* Begin Provided material *

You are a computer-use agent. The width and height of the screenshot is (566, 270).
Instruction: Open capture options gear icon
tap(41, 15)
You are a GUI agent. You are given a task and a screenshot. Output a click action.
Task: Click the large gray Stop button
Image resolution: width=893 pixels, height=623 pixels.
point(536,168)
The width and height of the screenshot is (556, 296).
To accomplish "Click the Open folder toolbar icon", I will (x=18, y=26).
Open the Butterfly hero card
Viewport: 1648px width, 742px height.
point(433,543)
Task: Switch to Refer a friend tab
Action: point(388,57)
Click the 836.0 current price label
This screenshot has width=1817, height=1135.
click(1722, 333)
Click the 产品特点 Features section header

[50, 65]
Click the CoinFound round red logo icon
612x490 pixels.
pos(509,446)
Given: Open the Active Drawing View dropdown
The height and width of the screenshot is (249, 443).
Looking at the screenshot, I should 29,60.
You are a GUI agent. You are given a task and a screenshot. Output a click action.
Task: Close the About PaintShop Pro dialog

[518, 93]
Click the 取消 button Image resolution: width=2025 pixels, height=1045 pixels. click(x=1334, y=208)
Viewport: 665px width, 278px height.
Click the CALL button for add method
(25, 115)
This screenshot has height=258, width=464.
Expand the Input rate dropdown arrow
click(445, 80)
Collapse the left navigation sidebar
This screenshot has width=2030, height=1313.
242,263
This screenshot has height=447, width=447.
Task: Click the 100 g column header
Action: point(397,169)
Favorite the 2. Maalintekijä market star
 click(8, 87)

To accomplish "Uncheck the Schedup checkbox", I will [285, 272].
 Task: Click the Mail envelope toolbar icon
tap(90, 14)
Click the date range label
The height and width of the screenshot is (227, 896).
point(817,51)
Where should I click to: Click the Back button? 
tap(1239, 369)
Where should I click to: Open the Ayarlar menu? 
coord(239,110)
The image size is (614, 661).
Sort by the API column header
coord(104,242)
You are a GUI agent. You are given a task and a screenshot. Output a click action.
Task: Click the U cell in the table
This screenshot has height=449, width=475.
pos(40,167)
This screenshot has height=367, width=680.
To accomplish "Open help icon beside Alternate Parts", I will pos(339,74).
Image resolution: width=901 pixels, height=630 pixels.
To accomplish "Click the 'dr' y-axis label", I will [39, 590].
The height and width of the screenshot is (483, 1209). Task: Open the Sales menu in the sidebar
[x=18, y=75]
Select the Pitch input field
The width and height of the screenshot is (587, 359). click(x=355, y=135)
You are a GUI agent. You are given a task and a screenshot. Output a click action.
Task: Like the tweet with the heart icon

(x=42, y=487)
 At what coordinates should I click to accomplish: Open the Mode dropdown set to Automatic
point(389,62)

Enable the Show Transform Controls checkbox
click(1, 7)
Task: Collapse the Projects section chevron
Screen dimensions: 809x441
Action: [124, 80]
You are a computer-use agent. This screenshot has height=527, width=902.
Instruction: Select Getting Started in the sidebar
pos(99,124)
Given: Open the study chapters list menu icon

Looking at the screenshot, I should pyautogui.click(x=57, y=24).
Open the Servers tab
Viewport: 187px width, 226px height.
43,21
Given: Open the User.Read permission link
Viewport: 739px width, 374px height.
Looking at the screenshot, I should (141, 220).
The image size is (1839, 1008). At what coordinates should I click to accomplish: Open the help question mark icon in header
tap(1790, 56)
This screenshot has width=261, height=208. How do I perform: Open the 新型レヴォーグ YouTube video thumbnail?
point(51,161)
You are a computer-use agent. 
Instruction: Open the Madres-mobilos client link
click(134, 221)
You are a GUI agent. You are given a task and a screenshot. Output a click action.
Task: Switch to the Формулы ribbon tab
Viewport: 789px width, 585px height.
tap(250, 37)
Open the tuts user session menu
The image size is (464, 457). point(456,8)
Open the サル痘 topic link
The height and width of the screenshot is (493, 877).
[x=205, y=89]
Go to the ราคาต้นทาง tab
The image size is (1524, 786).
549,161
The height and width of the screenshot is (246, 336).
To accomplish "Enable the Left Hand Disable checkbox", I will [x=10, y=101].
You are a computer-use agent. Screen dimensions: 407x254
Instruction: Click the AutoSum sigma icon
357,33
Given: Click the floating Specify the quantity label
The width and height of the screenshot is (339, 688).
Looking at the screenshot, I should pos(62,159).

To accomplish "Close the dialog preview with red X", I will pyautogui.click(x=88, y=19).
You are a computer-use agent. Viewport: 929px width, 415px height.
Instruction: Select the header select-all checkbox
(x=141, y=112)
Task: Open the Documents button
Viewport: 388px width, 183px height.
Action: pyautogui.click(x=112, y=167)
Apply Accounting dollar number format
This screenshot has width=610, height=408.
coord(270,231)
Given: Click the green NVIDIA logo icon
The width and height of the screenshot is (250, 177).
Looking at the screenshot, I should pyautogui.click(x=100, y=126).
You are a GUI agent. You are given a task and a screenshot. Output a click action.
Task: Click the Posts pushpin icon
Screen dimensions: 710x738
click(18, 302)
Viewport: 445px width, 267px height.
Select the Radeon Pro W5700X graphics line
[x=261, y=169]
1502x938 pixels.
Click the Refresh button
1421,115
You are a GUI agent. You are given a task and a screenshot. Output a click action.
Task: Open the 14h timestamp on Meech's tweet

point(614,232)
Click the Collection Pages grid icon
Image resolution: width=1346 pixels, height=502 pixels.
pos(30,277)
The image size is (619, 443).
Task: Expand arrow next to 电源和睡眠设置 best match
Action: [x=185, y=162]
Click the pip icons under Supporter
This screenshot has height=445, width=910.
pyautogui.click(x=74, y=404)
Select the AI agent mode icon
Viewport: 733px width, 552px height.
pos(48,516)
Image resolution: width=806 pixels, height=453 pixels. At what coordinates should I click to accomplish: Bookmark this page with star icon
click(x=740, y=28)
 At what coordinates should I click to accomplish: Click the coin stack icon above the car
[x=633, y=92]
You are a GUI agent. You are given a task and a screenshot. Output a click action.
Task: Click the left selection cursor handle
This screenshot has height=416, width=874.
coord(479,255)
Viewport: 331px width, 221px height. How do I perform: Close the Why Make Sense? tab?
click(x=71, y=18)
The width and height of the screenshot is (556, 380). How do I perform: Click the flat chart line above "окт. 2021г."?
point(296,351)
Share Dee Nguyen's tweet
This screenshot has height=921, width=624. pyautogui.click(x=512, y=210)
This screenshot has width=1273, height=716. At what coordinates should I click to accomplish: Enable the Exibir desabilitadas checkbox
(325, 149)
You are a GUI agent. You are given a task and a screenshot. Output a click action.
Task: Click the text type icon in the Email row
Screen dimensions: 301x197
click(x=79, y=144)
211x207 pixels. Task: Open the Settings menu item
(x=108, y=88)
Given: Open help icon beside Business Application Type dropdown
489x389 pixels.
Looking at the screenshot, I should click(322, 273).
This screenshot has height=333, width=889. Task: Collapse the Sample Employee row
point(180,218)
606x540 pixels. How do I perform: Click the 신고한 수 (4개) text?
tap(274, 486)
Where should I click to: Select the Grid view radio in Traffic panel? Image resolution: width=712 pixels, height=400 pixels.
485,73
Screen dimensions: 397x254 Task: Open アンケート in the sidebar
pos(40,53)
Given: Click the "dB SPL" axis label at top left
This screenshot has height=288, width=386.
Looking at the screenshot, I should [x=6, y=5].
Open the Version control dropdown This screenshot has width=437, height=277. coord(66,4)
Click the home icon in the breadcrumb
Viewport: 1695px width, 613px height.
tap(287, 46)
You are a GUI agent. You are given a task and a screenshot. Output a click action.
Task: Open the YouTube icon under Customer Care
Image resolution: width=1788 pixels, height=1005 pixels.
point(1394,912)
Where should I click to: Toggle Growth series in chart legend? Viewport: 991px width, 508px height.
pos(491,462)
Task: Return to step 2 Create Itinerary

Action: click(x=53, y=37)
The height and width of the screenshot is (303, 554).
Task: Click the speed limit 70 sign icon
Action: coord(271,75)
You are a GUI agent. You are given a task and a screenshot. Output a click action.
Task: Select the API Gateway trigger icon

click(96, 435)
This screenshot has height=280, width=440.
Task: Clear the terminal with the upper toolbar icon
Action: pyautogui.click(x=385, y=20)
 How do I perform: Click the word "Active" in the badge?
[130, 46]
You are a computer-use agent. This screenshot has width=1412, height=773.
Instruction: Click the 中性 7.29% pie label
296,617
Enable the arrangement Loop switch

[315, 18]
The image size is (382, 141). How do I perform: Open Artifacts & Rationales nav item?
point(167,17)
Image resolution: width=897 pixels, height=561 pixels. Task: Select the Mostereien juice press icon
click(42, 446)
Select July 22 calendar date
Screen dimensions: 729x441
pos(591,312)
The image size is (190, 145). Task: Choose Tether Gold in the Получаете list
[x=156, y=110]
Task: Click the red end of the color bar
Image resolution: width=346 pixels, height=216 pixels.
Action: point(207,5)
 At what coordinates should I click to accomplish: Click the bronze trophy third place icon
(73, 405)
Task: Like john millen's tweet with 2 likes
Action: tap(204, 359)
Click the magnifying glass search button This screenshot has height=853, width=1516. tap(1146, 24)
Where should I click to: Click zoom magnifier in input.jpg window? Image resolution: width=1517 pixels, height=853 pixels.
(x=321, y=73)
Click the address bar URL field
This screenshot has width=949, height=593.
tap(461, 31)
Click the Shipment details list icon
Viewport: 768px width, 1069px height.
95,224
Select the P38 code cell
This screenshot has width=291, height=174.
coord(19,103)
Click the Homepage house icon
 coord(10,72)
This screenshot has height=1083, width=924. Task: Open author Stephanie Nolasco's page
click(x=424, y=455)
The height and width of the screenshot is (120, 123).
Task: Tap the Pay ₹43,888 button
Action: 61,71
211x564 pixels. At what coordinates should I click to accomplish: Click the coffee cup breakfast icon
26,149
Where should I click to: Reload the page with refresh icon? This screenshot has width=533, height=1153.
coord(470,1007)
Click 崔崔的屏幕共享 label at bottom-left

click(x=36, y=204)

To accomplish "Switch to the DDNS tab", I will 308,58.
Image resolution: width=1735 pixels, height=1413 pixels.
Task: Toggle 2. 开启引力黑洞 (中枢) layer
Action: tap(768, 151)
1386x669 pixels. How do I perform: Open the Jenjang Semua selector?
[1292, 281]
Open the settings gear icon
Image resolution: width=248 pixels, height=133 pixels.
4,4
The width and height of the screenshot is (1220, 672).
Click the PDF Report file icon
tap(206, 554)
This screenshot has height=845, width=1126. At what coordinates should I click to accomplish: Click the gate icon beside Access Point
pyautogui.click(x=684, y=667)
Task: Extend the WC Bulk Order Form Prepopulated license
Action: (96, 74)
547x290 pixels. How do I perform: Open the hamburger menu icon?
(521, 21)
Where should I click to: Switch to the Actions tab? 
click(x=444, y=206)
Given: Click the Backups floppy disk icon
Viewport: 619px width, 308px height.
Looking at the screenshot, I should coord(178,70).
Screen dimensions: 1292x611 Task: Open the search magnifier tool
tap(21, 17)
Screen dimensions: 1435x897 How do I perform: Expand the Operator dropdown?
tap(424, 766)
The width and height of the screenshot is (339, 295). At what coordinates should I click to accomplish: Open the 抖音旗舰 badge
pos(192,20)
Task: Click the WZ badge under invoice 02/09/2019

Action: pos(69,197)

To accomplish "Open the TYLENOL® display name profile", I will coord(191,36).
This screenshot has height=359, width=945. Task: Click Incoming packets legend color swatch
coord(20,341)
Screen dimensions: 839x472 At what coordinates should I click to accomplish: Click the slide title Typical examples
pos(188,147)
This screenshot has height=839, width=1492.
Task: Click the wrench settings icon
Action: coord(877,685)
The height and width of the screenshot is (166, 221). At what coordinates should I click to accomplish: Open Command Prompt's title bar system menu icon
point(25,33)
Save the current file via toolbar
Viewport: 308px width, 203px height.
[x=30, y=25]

* End Provided material *

▶ [Exercise task]: Please return each line from the entries above that contains the string "text".

▶ [Result]:
Task: Click the text type icon in the Email row
606x540 pixels. How do I perform: Click the 신고한 수 (4개) text?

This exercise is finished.